Recyclage du plastique: la France accueillera deux usines américaine et canadienne

Les deux gros projets industriels de recyclage de déchets plastiques, annoncés en France, par le groupe américain Eastman et le quebecois Loop associé à Suez, devraient aider le pays à rattraper une partie de son retard en matière de recyclage du plastique.

Les deux usines prévues représentent plus d'un milliard d'euros d'investissement (850 millions pour Eastman et 250 millions d'euros pour Loop), soit un quart des 4 milliards d'euros annoncés par 21 entreprises étrangères dans le cadre du programme d'attractivité Choose France annoncé dimanche soir.

Eastman, qui n'a pas dévoilé le lieu de son implantation, a souligné qu'il construirait "la plus grande usine de recyclage moléculaire de plastiques du monde" afin de "développer l'économie circulaire".

Loop prévoit de s'installer à Port-Jérôme-Sur-Seine (Seine-Maritime) en Normandie sur une parcelle de 130.000 mètres carrés où la construction devrait démarrer en 2023, pour une mise en service "18 mois plus tard" environ, soit en 2025, a indiqué à l'AFP son patron Daniel Solomita.

"Nous visons notamment les PET blancs opaques des bouteilles de lait et d'autres déchets plastiques comme les barquettes alimentaires qui ne sont pas bien recyclés aujourd'hui", a indiqué M. Solomita. Le PET (polytéréphtalate d'éthylène) est l'un des plastiques les plus utilisés dans le monde, notamment pour la fabrication de bouteilles et de fibres polyester.

Les "gisements" lui seront fournis par Suez, son associé, spécialisé dans le tri et le traitement des déchets. L'usine aura une capacité de production de quelque 70.000 tonnes de résine PET par an.

En choisissant la Normandie, le groupe, qui prévoit la création de 180 emplois à terme, compte sur l'accès à la Seine pour drainer les déchets par transport fluvial de tout le bassin parisien.

Loop utilise "sept technologies différentes" brevetées de "dépolymérisation à basse température" lui permettant de retrouver la cellule "monomère de base" et de refabriquer ainsi en boucle fermée du plastique de qualité comparable à du plastique neuf issu de la pétrochimie, a indiqué M. Solomita.

Loop a aussi passé des accords avec trois industriels français de l'agroalimentaire et des cosmétiques, Danone, L'Oréal et L'Occitane, qui achèteront le plastique recyclé pour leurs emballages, "ce qui permettra d'instaurer la circularité", a-t-il ajouté. Ils visent tous de parvenir à 100% de leurs emballages d'origine recyclée ou bio-sourcée d'ici à 2025 (L'Occitane) ou à 2030 (Danone, L'Oréal).

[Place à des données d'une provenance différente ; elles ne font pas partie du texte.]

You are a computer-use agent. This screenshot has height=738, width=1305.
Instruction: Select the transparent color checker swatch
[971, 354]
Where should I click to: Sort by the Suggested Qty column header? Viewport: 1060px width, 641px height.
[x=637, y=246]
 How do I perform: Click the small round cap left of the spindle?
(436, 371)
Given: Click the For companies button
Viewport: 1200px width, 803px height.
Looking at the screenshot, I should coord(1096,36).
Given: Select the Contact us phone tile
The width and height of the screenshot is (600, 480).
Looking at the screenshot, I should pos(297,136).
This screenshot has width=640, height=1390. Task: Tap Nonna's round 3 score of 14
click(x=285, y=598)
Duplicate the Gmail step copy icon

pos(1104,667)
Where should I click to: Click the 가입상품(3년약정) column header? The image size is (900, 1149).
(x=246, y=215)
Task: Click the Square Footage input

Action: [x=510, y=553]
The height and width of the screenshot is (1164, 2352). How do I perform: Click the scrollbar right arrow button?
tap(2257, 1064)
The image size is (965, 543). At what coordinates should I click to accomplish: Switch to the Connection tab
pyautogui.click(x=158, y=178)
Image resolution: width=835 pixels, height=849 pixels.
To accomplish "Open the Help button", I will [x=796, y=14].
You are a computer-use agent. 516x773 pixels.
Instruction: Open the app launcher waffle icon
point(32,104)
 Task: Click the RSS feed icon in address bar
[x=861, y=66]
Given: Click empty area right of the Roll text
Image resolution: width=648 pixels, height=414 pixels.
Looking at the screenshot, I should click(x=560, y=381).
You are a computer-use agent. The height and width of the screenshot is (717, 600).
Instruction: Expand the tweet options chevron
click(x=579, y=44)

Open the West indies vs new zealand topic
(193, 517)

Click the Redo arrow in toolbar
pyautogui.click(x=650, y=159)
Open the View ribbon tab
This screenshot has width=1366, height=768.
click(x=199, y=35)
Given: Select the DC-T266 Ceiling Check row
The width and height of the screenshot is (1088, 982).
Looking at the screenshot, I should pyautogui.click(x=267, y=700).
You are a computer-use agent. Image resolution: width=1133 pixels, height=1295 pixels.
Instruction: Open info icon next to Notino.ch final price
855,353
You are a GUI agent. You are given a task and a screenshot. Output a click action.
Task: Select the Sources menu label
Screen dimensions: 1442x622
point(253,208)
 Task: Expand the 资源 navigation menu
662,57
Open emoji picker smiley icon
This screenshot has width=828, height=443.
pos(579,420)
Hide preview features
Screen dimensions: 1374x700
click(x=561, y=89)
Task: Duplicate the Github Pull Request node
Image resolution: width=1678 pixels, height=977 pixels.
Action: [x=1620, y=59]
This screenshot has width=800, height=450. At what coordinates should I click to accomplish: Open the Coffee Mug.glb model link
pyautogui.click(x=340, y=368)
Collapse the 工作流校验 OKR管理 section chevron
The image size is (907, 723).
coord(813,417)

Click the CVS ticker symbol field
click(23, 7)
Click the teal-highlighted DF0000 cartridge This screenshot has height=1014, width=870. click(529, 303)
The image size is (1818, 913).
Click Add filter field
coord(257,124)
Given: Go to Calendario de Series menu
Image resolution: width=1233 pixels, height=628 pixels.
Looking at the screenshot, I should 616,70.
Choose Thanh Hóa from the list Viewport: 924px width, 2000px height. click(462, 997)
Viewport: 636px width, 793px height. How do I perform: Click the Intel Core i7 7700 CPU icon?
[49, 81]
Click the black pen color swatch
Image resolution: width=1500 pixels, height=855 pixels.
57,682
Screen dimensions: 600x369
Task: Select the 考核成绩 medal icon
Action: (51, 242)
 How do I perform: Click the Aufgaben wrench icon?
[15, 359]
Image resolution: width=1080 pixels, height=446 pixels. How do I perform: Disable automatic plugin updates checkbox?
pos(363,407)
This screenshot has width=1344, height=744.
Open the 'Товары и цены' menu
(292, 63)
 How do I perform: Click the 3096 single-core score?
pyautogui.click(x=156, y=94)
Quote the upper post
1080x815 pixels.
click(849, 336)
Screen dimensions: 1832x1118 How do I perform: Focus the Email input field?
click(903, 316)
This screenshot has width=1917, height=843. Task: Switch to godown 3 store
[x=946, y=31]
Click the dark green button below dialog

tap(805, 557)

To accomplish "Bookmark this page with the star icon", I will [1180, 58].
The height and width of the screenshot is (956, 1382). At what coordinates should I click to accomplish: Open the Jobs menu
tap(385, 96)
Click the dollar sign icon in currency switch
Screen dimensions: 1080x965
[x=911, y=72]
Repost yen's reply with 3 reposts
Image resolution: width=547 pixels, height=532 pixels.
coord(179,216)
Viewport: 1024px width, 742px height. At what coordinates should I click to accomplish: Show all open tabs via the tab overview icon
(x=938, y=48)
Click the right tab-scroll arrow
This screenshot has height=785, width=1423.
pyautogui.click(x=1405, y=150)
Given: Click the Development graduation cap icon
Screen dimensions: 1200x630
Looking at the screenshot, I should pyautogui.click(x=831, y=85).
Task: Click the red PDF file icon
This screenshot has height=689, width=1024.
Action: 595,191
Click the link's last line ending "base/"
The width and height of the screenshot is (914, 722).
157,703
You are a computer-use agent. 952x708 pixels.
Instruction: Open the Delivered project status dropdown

- Bientôt, les pots de yaourt ? -

L'usine française d'Eastman, dont le siège social est basé dans le Tennessee, devrait employer 350 personnes à partir de 2025 pour recycler 160.000 tonnes par an en se concentrant aussi sur des plastiques difficiles à recycler, y compris des déchets textiles. Soit près de 10% des 2 millions de tonnes de déchets plastiques produits en France chaque année, dont la grosse majorité est incinérée ou enfouie.

Le groupe indique avoir reçu des lettres d'intentions de LVMH, Estée Lauder, Clarins, Procter & Gamble, L'Oréal ou Danone souhaitant s'approvisionner en plastique recyclé sur leur futur site.

Jusqu'à présent, le recyclage mécanique, un tri très fin du plastique mais qui ne va pas jusqu'à la molécule elle-même et produit du plastique de qualité inférieure, constitue la grosse majorité du recyclage en France.

Avec ces projets, les pouvoirs publics espèrent réduire les exportations françaises de déchets plastiques, qui s'élevaient à 750.000 tonnes en 2020 selon l'Ademe. En tous cas, améliorer le taux de recyclage des emballages plastiques, inférieur à 30% en France, à la différence des pays voisins.

Ces annonces ne permettent pas (encore) de s'attaquer aux pots de yaourt, ni à celui des barquettes de viande et de poisson, qui sont en polystyrène plat ou expansé, molécule qui nécessite d'autres procédés industriels.

"Nous avons bon espoir de voir aboutir des projets d'ici la fin de l'année", a indiqué une source ministérielle jointe par l'AFP.

Le PDG d'Eastman, Mark Costa, a été reçu à l'Elysée lundi. Emmanuel Macron s'est ensuite rendu sur le lieu d'une autre des annonces d'investissement étranger en France dévoilée dimanche soir, sur le site de Chalampé dans l'Est, où le chimiste allemand BASF va produire... du plastique.